The test for exceptional circumstances requires the court to evaluate the plaintiff's likelihood of success on the merits and the ability of the plaintiff to articulate his claims pro se in light of the complexity of the legal issues involved. See Palmer v. Valdez , 560 F.3d 965, 970 (9th Cir. (9th Cir. 2009) (quoting Wilborn v. Escalderon , 789 F.2d 1328, 1331 (9th Cir. 1986)); Weygandt v. Look , 718 F.2d 952, 954 (9th Cir. 1983). Circumstances common to most prisoners, such as lack of legal education and limited law library access, do not establish exceptional circumstances that would warrant a request for voluntary assistance of counsel.

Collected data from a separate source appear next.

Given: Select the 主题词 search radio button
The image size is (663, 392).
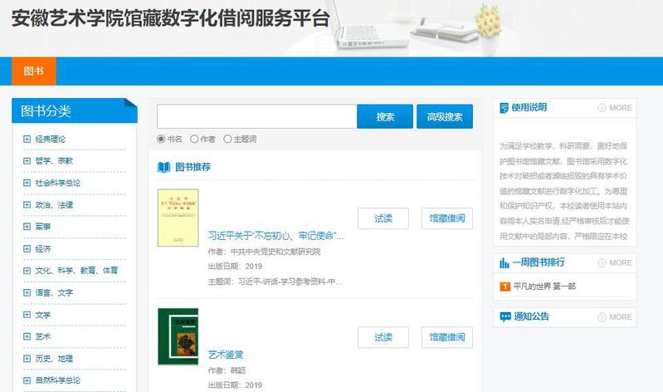Looking at the screenshot, I should (227, 140).
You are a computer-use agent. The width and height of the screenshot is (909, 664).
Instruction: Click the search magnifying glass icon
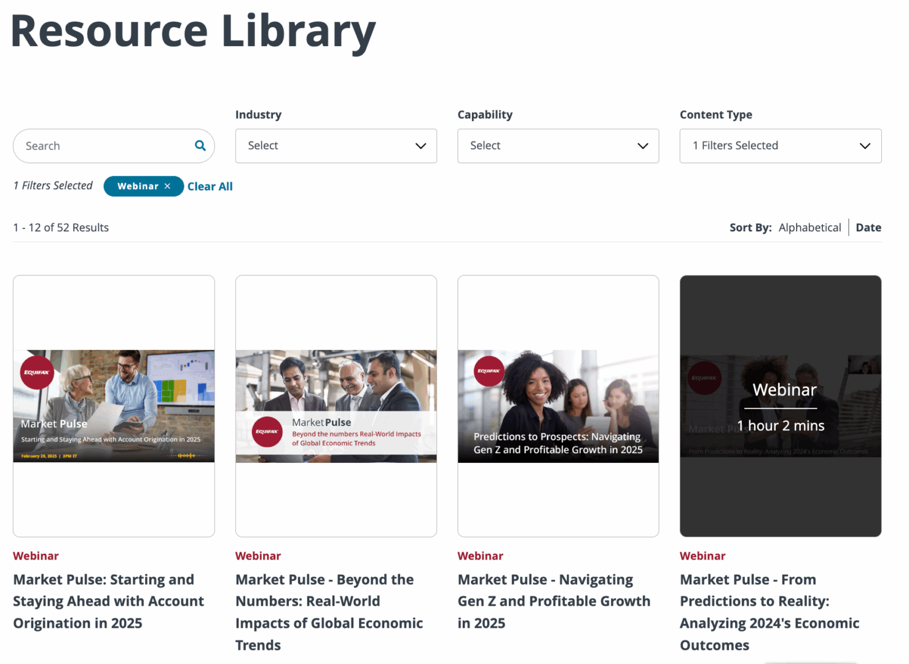click(200, 146)
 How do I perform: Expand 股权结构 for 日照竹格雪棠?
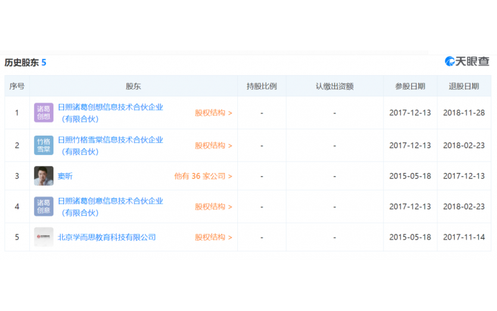click(x=213, y=146)

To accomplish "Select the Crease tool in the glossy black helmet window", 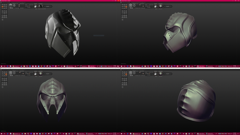I will (x=3, y=5).
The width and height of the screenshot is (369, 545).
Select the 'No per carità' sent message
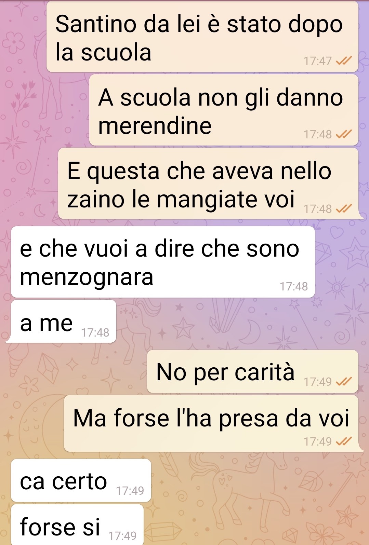(252, 371)
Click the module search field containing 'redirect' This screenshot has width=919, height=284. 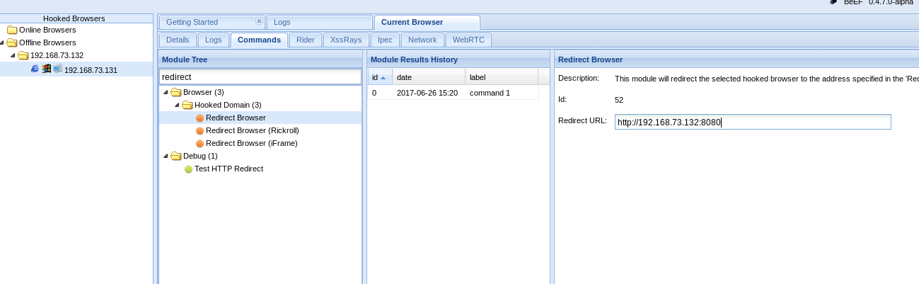[260, 77]
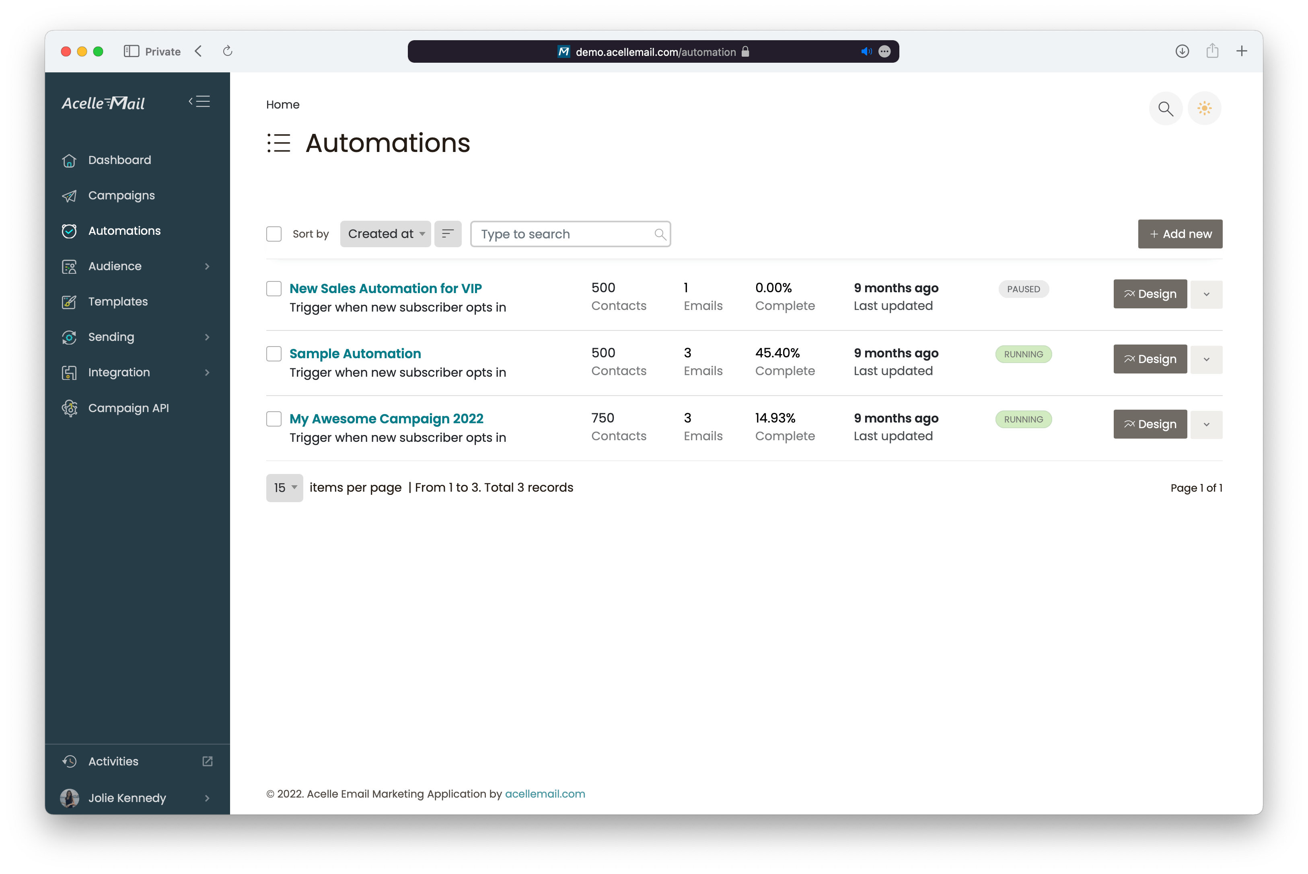Click the acellemail.com footer link

(545, 794)
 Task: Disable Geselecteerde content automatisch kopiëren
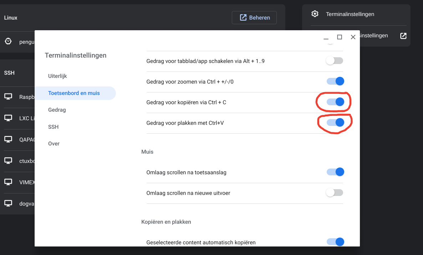pos(335,241)
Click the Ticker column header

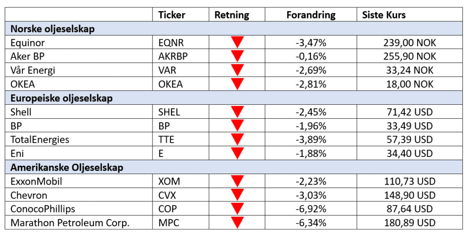point(171,15)
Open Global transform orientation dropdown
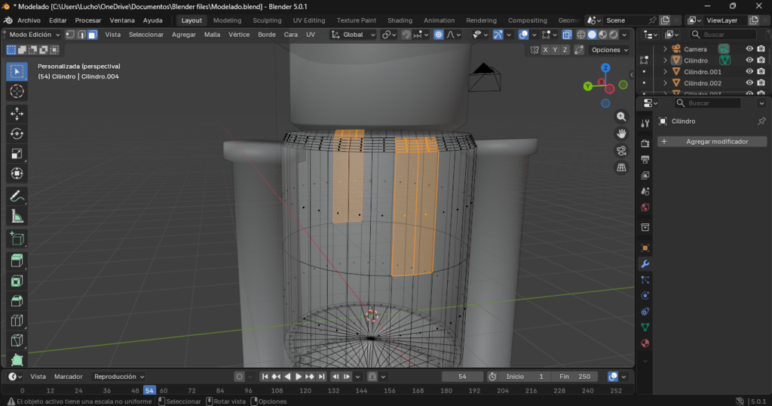This screenshot has width=772, height=406. tap(353, 35)
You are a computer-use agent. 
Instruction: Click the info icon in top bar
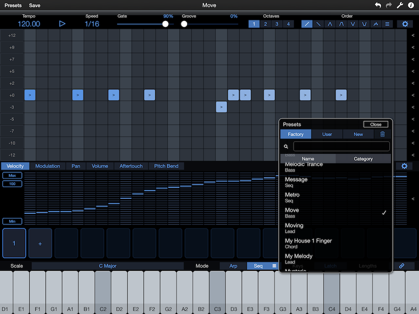coord(411,6)
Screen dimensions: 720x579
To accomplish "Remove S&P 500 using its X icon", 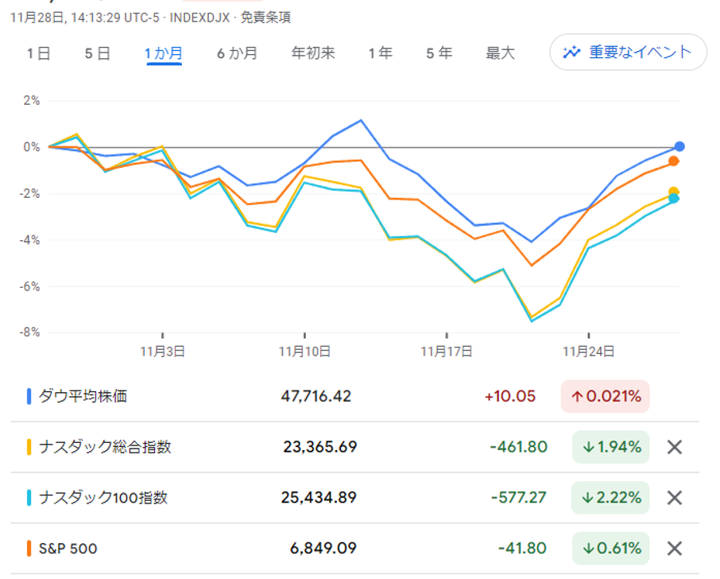I will point(674,548).
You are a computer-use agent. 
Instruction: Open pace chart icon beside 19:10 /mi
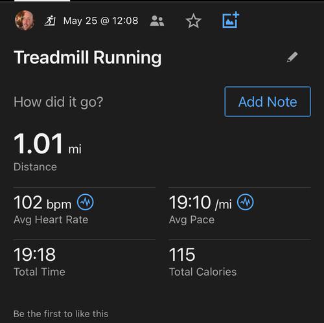click(x=246, y=202)
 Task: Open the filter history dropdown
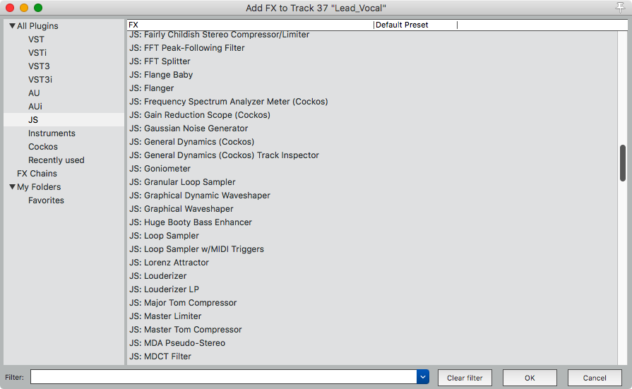pos(423,378)
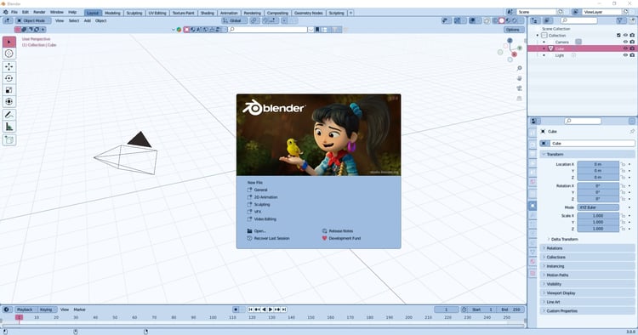The width and height of the screenshot is (638, 335).
Task: Toggle Camera visibility in outliner
Action: pos(625,42)
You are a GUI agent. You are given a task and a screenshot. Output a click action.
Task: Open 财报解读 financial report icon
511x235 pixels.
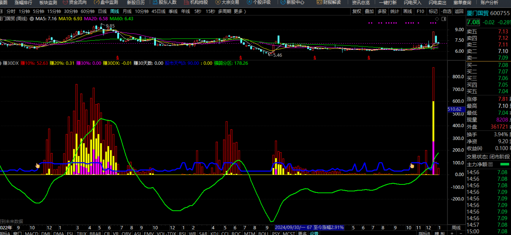coord(319,2)
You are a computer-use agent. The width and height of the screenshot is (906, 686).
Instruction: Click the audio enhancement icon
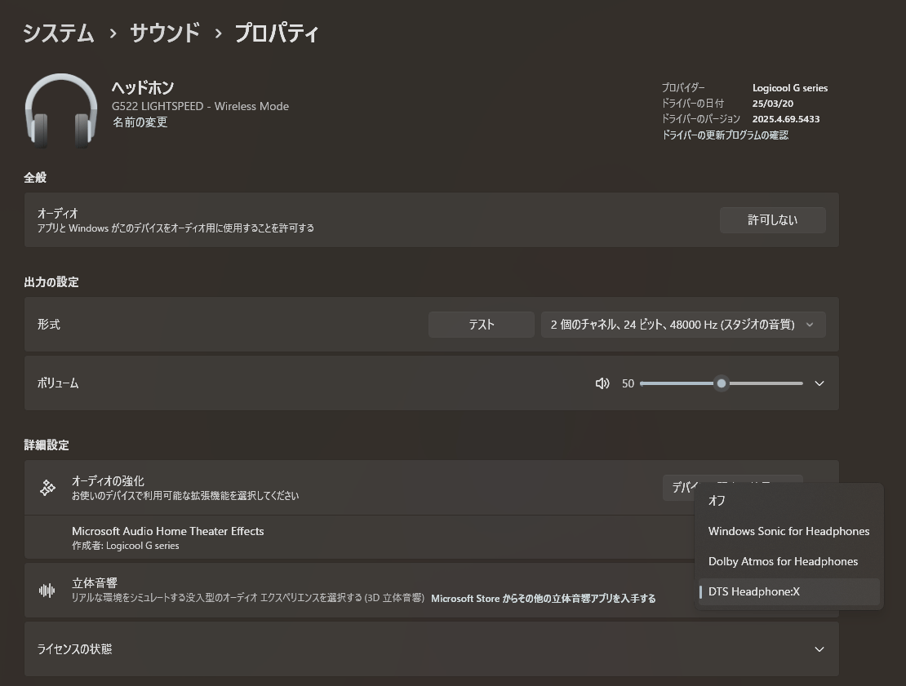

The court has found that the instant complaint states a cognizable claim for relief on plaintiff's claims of the use of excessive force by defendant West Sacramento Police Officers on two separate occasions. In the denial of plaintiff's prior request for appointment of counsel, see order filed on April 3, 2014, the undersigned noted that while it appeared that plaintiff had a reasonable chance of succeeding on his claims, the court was not able to evaluate his likelihood of success on the merits at this point. It was also noted that the legal issues did not appear to be complex. Plaintiff's desire to have counsel while being deposed did not warrant appointment of counsel. Plaintiff's reference to being on psychotropic medication was found not to constitute an exceptional circumstance for an inmate. In his present request, plaintiff also states that he is deaf in his left ear. Such an infirmity does not constitute an exceptional circumstance. Plaintiff's repeated request for appointment of counsel does not meet his burden to demonstrate exceptional circumstances.

Plaintiff sought in the alternative to have his case "postponed." Plaintiff has been informed that having brought this action, he is obligated to litigate it, and that defendants are entitled to discovery including the taking of plaintiff's deposition. See Order at ECF No. 30. He has been told that he may bring a motion for a stay should he believe he had a sound basis to seek a stay of proceedings. However, plaintiff's request for a stay of his case until he is released from prison is unavailing. Plaintiff remains free to dismiss his case should he no longer wish to proceed. In the instant motion, plaintiff's main concern still appears to be his scheduled May 21, 2014 deposition.[2] Plaintiff claims he is impeded from proceeding on this case by the fact of his incarceration. See Motion, ECF No. 31. Plaintiff's imprisonment, however, is not a sufficient basis for a stay of any kind in this case, particularly an open-ended stay. Although the district court does have the inherent power to impose a stay in order to control its own docket, Mediterranean Enterprises, Inc. v. Ssangyong Corp. , 708 F.2d 1458, 1465 (9th Cir.1983), the present circumstances do not warrant such action.[3] Accordingly, the undersigned will recommend denial of plaintiff's request for a stay.

IT IS HEREBY ORDERED that plaintiff's motion for the appointment of counsel (ECF No. 31) is denied.

Further, IT IS RECOMMENDED that plaintiff's motion for a stay of proceedings in the instant case (ECF No. 31) be denied.

These findings and recommendations are submitted to the United States District Judge assigned to the case, pursuant to the provisions of 28 U.S.C. § 636(b)(l). Within twenty-one days after being served with these findings and recommendations, any party may file written objections with the court and serve a copy on all parties. Such a document should be captioned "Objections to Magistrate Judge's Findings and Recommendations." Any reply to the objections shall be served and filed within fourteen days after service of the objections. The parties are advised that failure to file objections within the specified time may waive the right to appeal the District Courts order. Martinez v. Ylst , 951 F.2d 1153 (9th Cir. 1991).